Convert the items, from the line containing "Image resolution: width=1218" through the end of the items inclusive, into a Markdown table with the columns Row and Line. Omit blank lines and the pictures.

*** Records supplied Section Begins ***

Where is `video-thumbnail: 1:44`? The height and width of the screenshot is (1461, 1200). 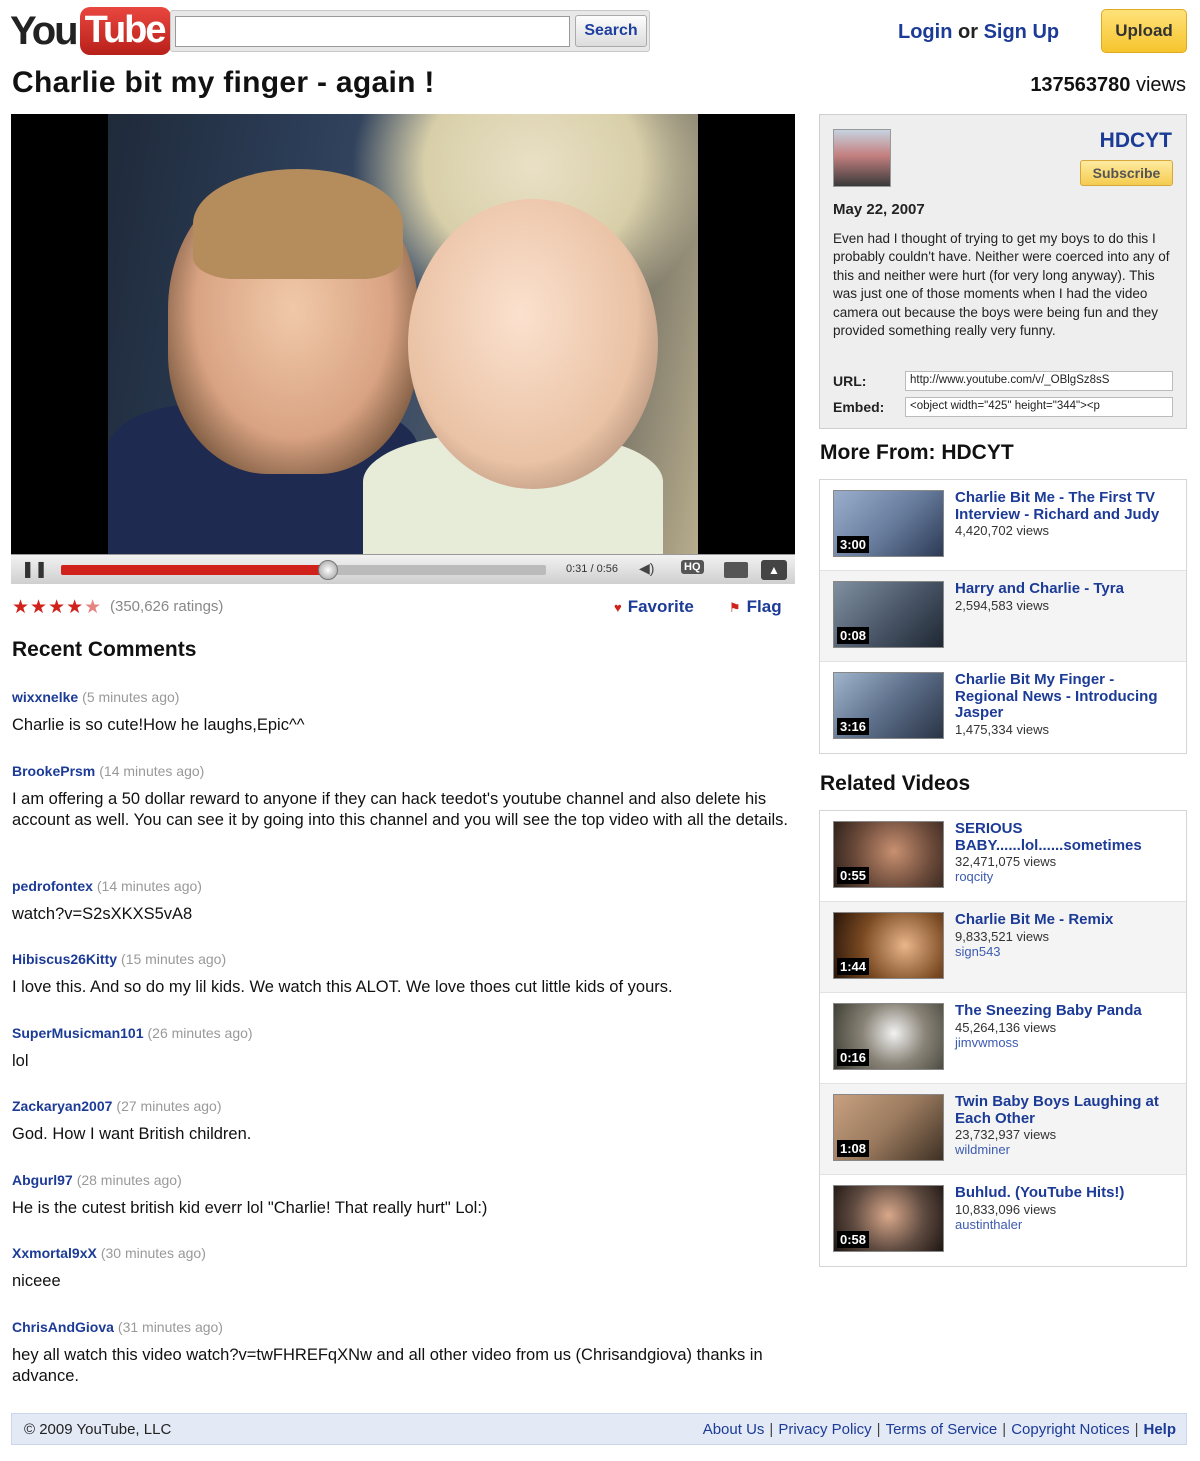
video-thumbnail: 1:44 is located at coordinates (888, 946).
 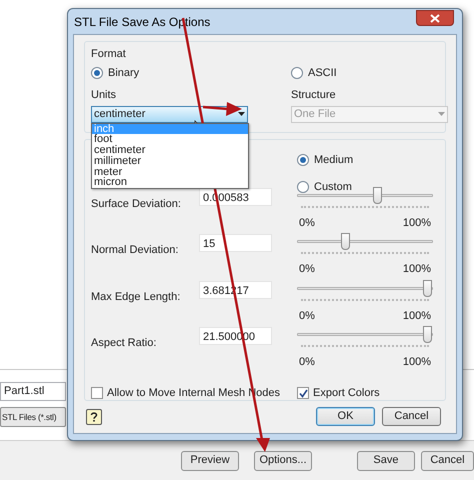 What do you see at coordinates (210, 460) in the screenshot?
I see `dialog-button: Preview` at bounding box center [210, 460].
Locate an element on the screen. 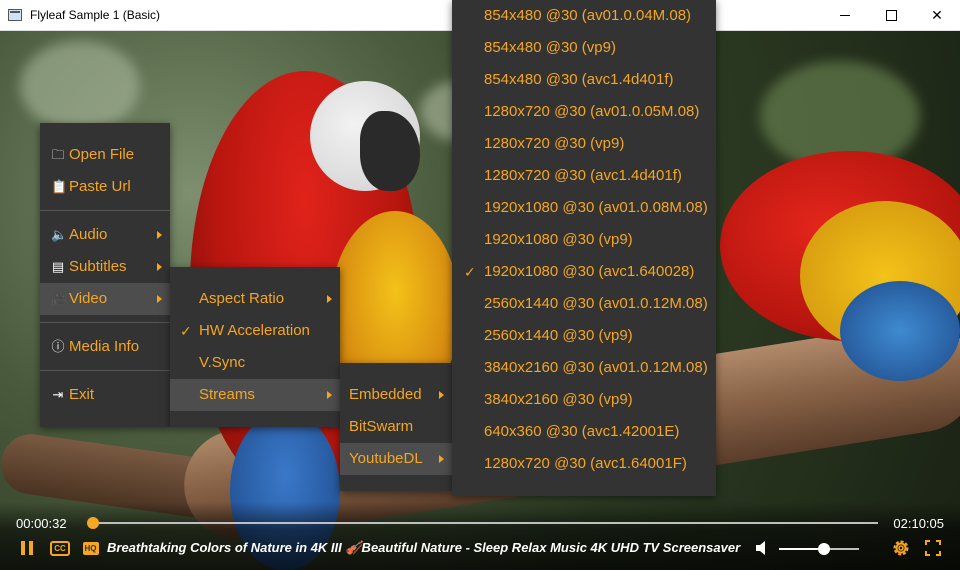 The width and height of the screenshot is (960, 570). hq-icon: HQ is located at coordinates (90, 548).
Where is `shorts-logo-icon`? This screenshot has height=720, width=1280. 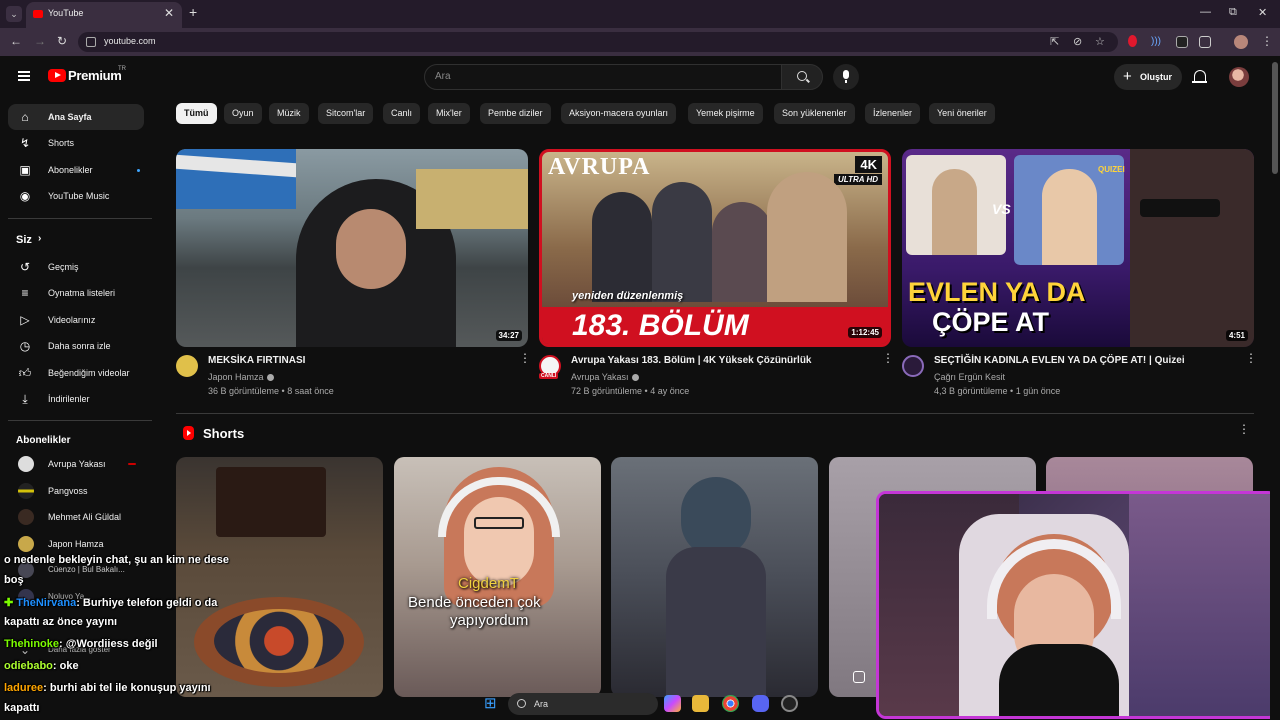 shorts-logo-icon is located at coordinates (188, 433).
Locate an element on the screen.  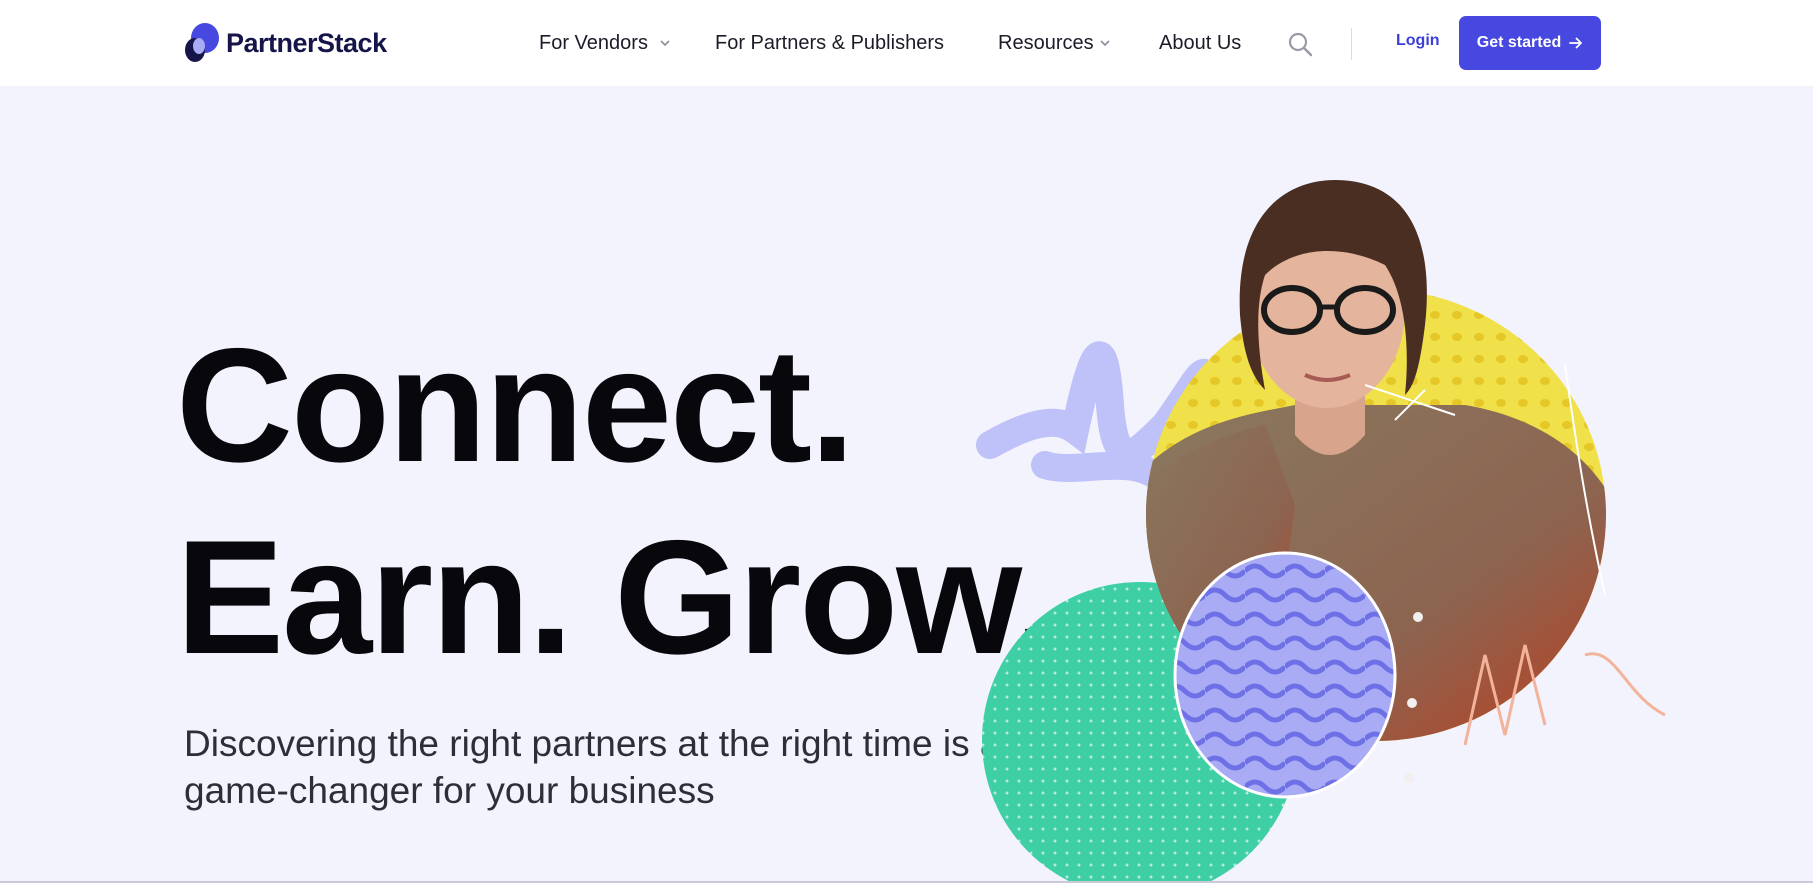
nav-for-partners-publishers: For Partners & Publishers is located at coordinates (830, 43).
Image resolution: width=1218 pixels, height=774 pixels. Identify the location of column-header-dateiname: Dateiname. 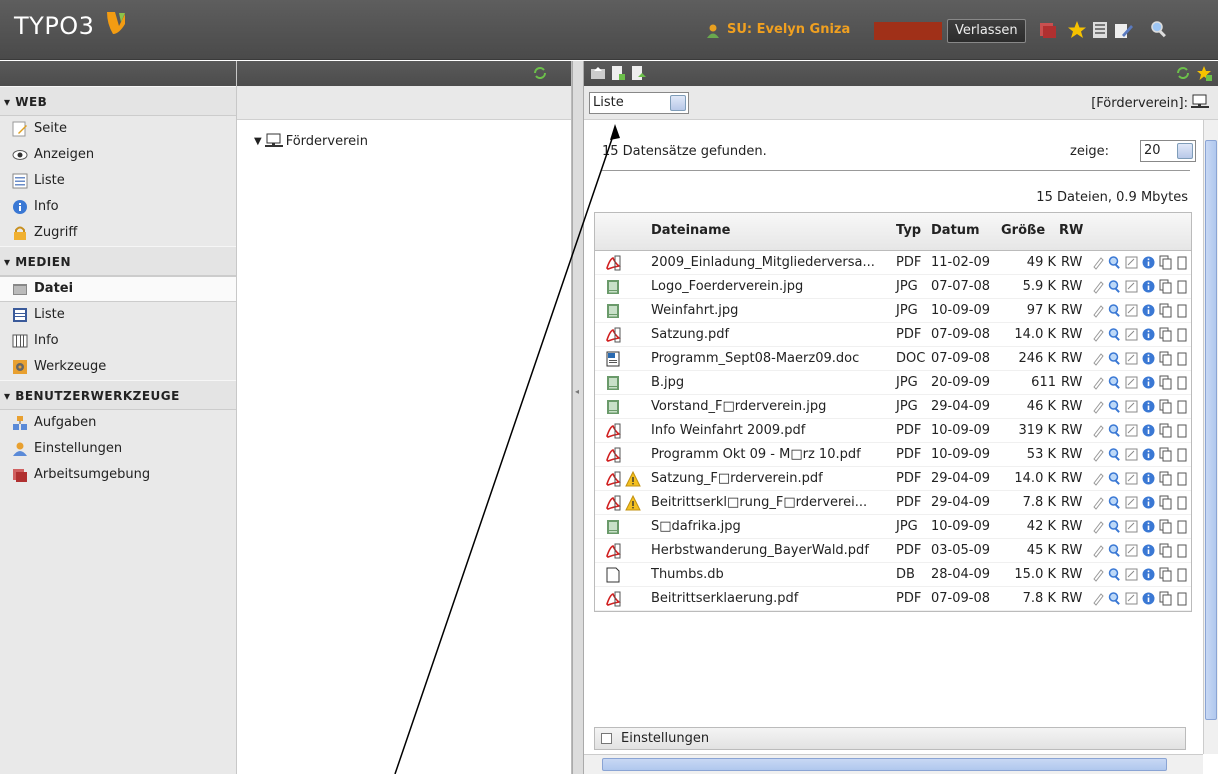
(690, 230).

*** Records supplied Section Ends ***

— Answer box —
| Row | Line |
|---|---|
| 1 | Image resolution: width=1218 pixels, height=774 pixels. Identify the location of column-header-dateiname: Dateiname.  |
| 2 | (690, 230). |